This workshop will take place in Room 112 in the Pennsylvania Convention Centre, Philadelphia on 3rd March 2025.
09:00 - 09:10
Description: The workshop opens with a welcome from the organisers, providing context and objectives for the day.
Speakers: Workshop organiser(s)
09:10 - 09:50
Scope: How better benchmarks and a developing science of AI data supported by AI data standards and tools will enable AI products and services that deliver value
Description: This talk will explore how advancements in benchmarks and the development of a science of AI data—underpinned by robust standards and tools—can foster the creation of AI products and services that are both trustworthy and valuable. It will cover key topics, including the progress of AI as a transformative technology, the evolution of benchmarking practices, and the MLCommons approach exemplified by MLPerf, AILuminate, and MedPerf. It will also address the importance of AI data science and tooling, highlighting innovations like the MLCommons Croissant data format, and outline actionable steps for the AI community to build a secure and reliable AI ecosystem.
Speakers: Dr. Peter Mattson, Google Research & MLCommons
09:50 - 10:30
Description: This session features two 20-minute presentations focusing on AI safety. Lora Aroyo will discuss methodologies for evaluating AI systems, emphasising the importance of diverse perspectives in data to ensure trustworthiness and reliability.

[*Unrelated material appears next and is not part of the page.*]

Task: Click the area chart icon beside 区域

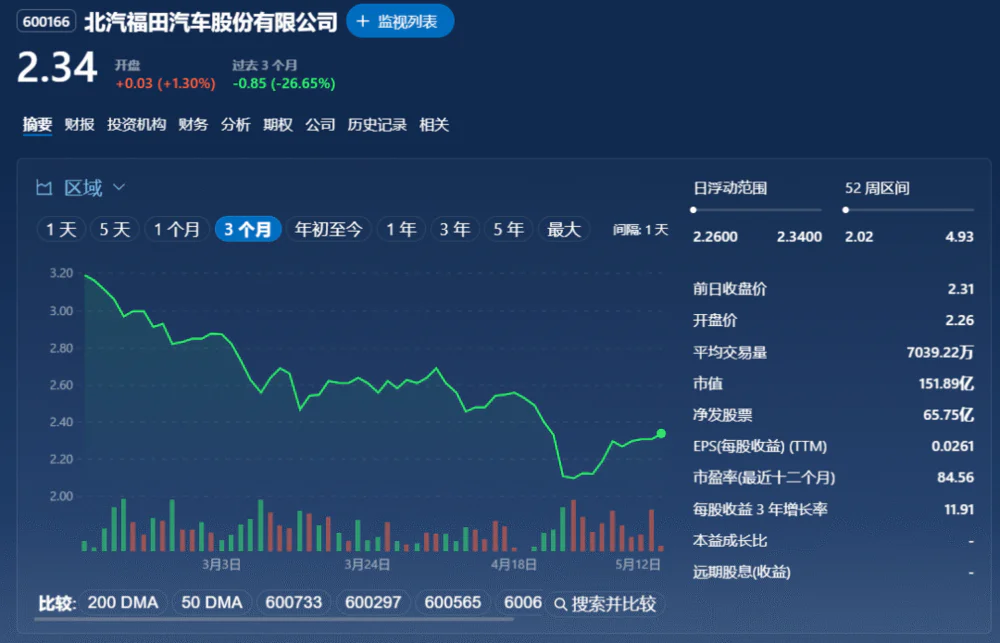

Gopal Ramchurn will explore the safety and security of autonomous systems, addressing challenges in human-machine teaming and responsible AI deployment
Speakers:
Dr. Lora Aroyo, Google Research
Prof. Gopal Ramchurn, University of Southampton
Coffee break
10:30 - 11:00
Showcase: submitted work and posters
11:00 - 12:00
Description: A panel discussion featuring experts on the unique safety challenges posed by multimodal AI systems, such as bias, interpretability, and transparency.
Moderator: Prof. Hana Chockler - King's College London
Speakers:
Dr. Lora Aroyo - Research Scientist at Google DeepMind
Ankit Jain - Eng Manager of GenAI Safety at Meta
Natan Vidra - Founder/CEO of Anote
Ken Fricklas - Turaco Strategy - CEO
Marko Grobelnik - Josef Stefan Institute Artificial Intelligence Lab - Co-Lead
12:00 - 12:30
Description: Authors of 5 of the accepted papers will present brief lightning talks summarising their research contributions. Each presenter will have approximately 5 minutes to provide a concise overview of their work related to creating and improving datasets and benchmarks for AI safety. Topics range from theoretical approaches to practical implementations and evaluations of AI systems.
Papers:
DarkBench: Benchmarking Dark Patterns in Large Language Models
Authors: Esben Kran, Hieu Minh Nguyen, Akash Kundu, Sami Jawhar, Jinsuk Park, Mateusz Maria Jurewicz
HumanAgencyBench: Do Language Models Support Human Agency?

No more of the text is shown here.